I don’t understand the relevance of thermodynamic efficiency to a foom scenario “on current hardware”.
It is mostly relevant to the drexlerian nanotech, as it shows there likely isn’t much improvement over GPUs for all the enormous effort. If nanotech were feasible and could easily allow computers 6 OOM more efficient than the brain using about the same energy/space/materials, then I would more agree with his argument.
This seems like it straightforwardly agrees that energy efficiency is not in any way a bottleneck, so I don’t understand the focus of this post on efficiency.
I also don’t know what you mean by longer term. More room at the bottom was of course also talking longer term (you can’t build new hardware in a few weeks, unless you have nanotech, but then you can also build new factories in a few weeks), so I don’t understand why you are suddenly talking as if “longer term” was some kind of shift of the topic.
Eliezer’s model is that we definitely won’t have many decades with AIs smarter but not much smarter than humans, since there appear to be many ways to scale up intelligence, both via algorithmic progress and via hardware progress. Eliezer thinks that drexlerian nanotech is one of the main ways to do this, and if you buy that premise, then the efficiency arguments don’t really matter, since clearly you can just scale things up horizontally and build a bunch of GPUs. But even if you don’t, you can still just scale things up horizontally and increase GPU production (and in any case, energy efficiency is not the bottleneck here, it’s GPU production, which this post doesn’t talk about)
I don’t understand the relevance of this. You seem to be now talking about a completely different scenario than what I understood Eliezer to be talking about.

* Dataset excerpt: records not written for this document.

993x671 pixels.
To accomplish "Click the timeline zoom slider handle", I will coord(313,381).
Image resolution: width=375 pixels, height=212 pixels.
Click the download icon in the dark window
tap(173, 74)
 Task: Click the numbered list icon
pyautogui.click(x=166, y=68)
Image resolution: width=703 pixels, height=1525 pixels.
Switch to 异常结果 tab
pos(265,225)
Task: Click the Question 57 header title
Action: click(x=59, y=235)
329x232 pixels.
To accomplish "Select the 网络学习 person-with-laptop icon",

Eliezer does not think that a slightly superhuman AI would be capable of improving the hardware efficiency of its hardware completely on its own.

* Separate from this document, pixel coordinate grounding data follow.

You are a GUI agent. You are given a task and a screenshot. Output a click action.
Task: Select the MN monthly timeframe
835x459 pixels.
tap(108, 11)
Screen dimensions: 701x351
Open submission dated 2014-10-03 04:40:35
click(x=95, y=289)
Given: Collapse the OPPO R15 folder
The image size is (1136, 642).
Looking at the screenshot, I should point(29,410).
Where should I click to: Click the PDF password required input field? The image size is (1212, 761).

Both scenarios (going both big, in that you just use whole power-plant levels of energy, or going down in that you improve efficiency of chips) require changing semiconductor manufacturing, which is unlikely to be one of the first things a nascent AI does, unless it does successfully develop and deploy drexlerian nanotech. Eliezer in his model here was talking about what are reasonable limits that we would be approaching here relatively soon after an AI passes human levels.
I don’t understand the relevance of thermodynamic efficiency to a foom scenario “on current hardware”. You are not going to change the thermodynamic efficiency of the hardware you are literally running on, you have to build new hardware for that either way.
To reiterate the model of EY that I am critiquing is one where an AGI quickly rapidly fooms through many OOM efficiency improvements. All key required improvements are efficiency improvements—it needs to improve it’s world modelling/planning per unit compute, and or improve compute per dollar and or compute per joule, etc.
In EY’s model there are some perhaps many OOM software improvements over the initial NN arch/aglorithms, perhaps then continued with more OOM hardware improvements. I don’t believe “buying more GPUs” is a key part of his model—it is far far too slow to provide even one OOM upgrade. Renting/hacking your way to even one OOM more GPUs is also largely unrealistic (I run one of the larger GPU compute markets and talk to many suppliers, I have inside knowledge here).
Right, so I have arguments against drexlerian nanotech (Moore room at the bottom, but also the thermodynamic constraints indicating you just can’t get many from nanotech alone), and separate arguments against many OOM from software (mind software efficiency).
It is mostly relevant to the drexlerian nanotech, as it shows there likely isn’t much improvement over GPUs for all the enormous effort. If nanotech were feasible and could easily allow computers 6 OOM more efficient than the brain using about the same energy/space/materials, then I would more agree with his argument.